• Problem description: Set each line of the data down exactly, please.

• Input:
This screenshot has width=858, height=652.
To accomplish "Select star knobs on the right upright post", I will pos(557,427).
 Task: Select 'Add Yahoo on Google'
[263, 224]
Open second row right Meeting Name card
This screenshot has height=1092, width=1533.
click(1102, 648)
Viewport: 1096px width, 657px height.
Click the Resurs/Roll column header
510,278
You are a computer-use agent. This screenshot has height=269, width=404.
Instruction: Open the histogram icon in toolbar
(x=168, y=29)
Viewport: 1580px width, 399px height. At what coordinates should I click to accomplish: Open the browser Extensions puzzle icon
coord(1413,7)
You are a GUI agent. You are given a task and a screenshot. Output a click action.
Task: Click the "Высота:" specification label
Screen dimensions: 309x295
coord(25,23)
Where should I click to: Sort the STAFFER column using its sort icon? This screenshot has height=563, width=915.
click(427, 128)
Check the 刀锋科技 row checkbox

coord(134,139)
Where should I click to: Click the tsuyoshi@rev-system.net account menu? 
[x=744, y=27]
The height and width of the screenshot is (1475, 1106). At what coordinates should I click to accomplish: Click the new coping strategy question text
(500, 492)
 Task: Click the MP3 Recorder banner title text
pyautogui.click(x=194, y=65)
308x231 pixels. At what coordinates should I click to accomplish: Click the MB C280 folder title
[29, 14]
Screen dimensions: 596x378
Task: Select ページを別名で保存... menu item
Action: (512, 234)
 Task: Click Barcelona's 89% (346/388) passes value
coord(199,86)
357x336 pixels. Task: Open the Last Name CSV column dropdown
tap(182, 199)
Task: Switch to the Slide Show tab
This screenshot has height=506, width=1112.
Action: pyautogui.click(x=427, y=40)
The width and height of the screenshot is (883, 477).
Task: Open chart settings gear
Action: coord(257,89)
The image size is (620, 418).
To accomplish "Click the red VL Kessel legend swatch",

• Solution to this task:
This screenshot has width=858, height=652.
To accomplish "Select star knobs on the right upright post", I will pos(557,427).
 Task: Select 'Add Yahoo on Google'
[263, 224]
Open second row right Meeting Name card
This screenshot has height=1092, width=1533.
click(1102, 648)
Viewport: 1096px width, 657px height.
Click the Resurs/Roll column header
510,278
You are a computer-use agent. This screenshot has height=269, width=404.
Instruction: Open the histogram icon in toolbar
(x=168, y=29)
Viewport: 1580px width, 399px height. At what coordinates should I click to accomplish: Open the browser Extensions puzzle icon
coord(1413,7)
You are a GUI agent. You are given a task and a screenshot. Output a click action.
Task: Click the "Высота:" specification label
Screen dimensions: 309x295
coord(25,23)
Where should I click to: Sort the STAFFER column using its sort icon? This screenshot has height=563, width=915.
click(427, 128)
Check the 刀锋科技 row checkbox

coord(134,139)
Where should I click to: Click the tsuyoshi@rev-system.net account menu? 
[x=744, y=27]
The height and width of the screenshot is (1475, 1106). At what coordinates should I click to accomplish: Click the new coping strategy question text
(500, 492)
 Task: Click the MP3 Recorder banner title text
pyautogui.click(x=194, y=65)
308x231 pixels. At what coordinates should I click to accomplish: Click the MB C280 folder title
[29, 14]
Screen dimensions: 596x378
Task: Select ページを別名で保存... menu item
Action: (512, 234)
 Task: Click Barcelona's 89% (346/388) passes value
coord(199,86)
357x336 pixels. Task: Open the Last Name CSV column dropdown
tap(182, 199)
Task: Switch to the Slide Show tab
This screenshot has height=506, width=1112.
Action: pyautogui.click(x=427, y=40)
The width and height of the screenshot is (883, 477).
Task: Open chart settings gear
Action: coord(257,89)
The image size is (620, 418).
To accomplish "Click the red VL Kessel legend swatch",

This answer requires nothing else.